#### [Aufgaben]
**1.** Beantworten Sie anhand des Textabschnitts diese Fragen:
(a) In welchem Jahrzehnt wurden die ersten Schallplatten mit dem Collegium Aureum gekauft?
(b) Unter wessen Leitung wird "The English Concert" genannt?
(c) Welcher Komponist wird im letzten Satz genannt?
**2.** Zählen Sie alle Geigenbauer auf, die der Textabschnitt nennt.
**3.** Wiederholen Sie aus dem Textabschnitt wörtlich den Teil, der mit den Worten beginnt, in denen "Ich wollte hier" steht, und mit "ist. Schwamm drüber." endet.

#### [Textabschnitt]
>>>

Gleich vorweg:
Ich bin ein Hörer der ersten Stunde (na ja fast, jedenfalls), der schon in den siebzigern Schallplatten mit dem Collegium Aureum ("Harmonia mundi"- später umgetauft in "Deutsche Harmonia mundi) kaufte - also keineswegs ein Gegnert von Aufnahmen mit "Originalinstrumenten, seien sie nun original oder nachgebaut, wobei ich der Meinung bin eine Stradivari, Amati, Stainer oder Guarneri kann gar nicht nachgebaut werden, sie wird immer "neu" klingen. Aber das ist hier nicht Thema dieses Threads.
Ich wollte hier nur festhalten, daß mich Aufnahmen mit Originalinstrumenten immer schon interessiert haben, und ich ihnen positiv gegenüberstehe. Das Collegium aureum hat mich irgendwie nicht überzeugt, jedoch später "The English Concert" unter Trevor Pinnock, oder die "Akademie für Alte Musik", Berlin. Auch das eher "rabiate" Ensemble "Il Giardino Armonico", vermochte mich zu begeistern - ich bezweifle jedoch, daß das was die machen , historisch korrekt ist. Schwamm drüber.
Plötzlich rutschte das Hauptthema in den Hintergrund und man begann mit "modernen Instrumenten" "historisch informiert" zu spielen. Besonders gut daran zu erkennen, daß jeglicher schöne Klang auf der strecke blieb zugunsten von Strukturen der Werke (ich würde es so sehen, daß man Skelette vom Fleisch befreite - und Skelette sind num mal an sich grauenerregend)
Allmählich rutschten die "Originalklang-Ensembles" in den Hintergrund, sie wurden - von wenigen Ausnahmen mal abgesehen - zahmer und zogen sich auf das für sie geeignete Repertoire zurück, Die späte Wiener Klassik und beginnende Romantik wurde jedoch wieder von "modernen" Orchestern übernommen. Aber was ist daraus geworden ?
"Das ist nicht mehr MEIN Beethoven", sagte schon vor Jahren ein Sitznachbar anlässlich eines Konzertes, wo Rattle mit den Wiener Philharminikern Beethoven Sinfonien einspielte (Dabei fand ich das noch einigermaßen moderat)
Blankes Entsetzen ergreift ich jedoch wenn ich lesen muß. wie manche Neueinspielungen klingen. Überbetonte Rhythmik (bei Järvi hopst das gesamte Orchester im Rhythmus mit) Akzente wo sie nie waren - und Eigenwilligkeiten bis an die Grenze der Wiedererkennbarkeit. Das führt dazu, daß - selbst wenn ich Klassik höre - ich gefragt werde "welch grauenvoller Neutöner" da schon wieder in meinem Player gelandet sei - und ich muß dann leider sagen "Schubert"

<<<

#### [Material]
>>>

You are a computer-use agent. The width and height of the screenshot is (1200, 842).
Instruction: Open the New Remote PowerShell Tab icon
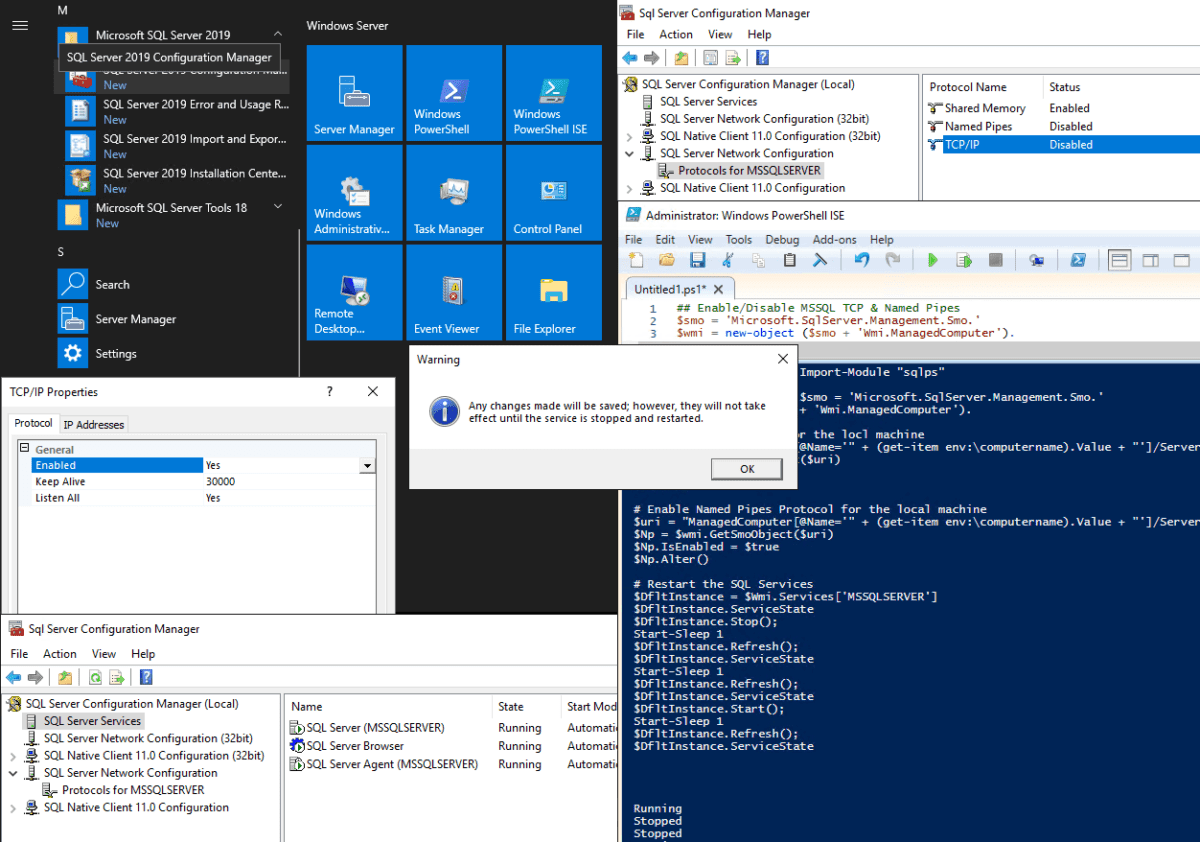[1037, 260]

<<<

#### [Lösungen]
**1.**
(a) In den Siebzigern.
(b) Unter Trevor Pinnock.
(c) Schubert.

**2.** Stradivari, Amati, Stainer, Guarneri

**3.**
Ich wollte hier nur festhalten, daß mich Aufnahmen mit Originalinstrumenten immer schon interessiert haben, und ich ihnen positiv gegenüberstehe. Das Collegium aureum hat mich irgendwie nicht überzeugt, jedoch später "The English Concert" unter Trevor Pinnock, oder die "Akademie für Alte Musik", Berlin. Auch das eher "rabiate" Ensemble "Il Giardino Armonico", vermochte mich zu begeistern - ich bezweifle jedoch, daß das was die machen , historisch korrekt ist. Schwamm drüber.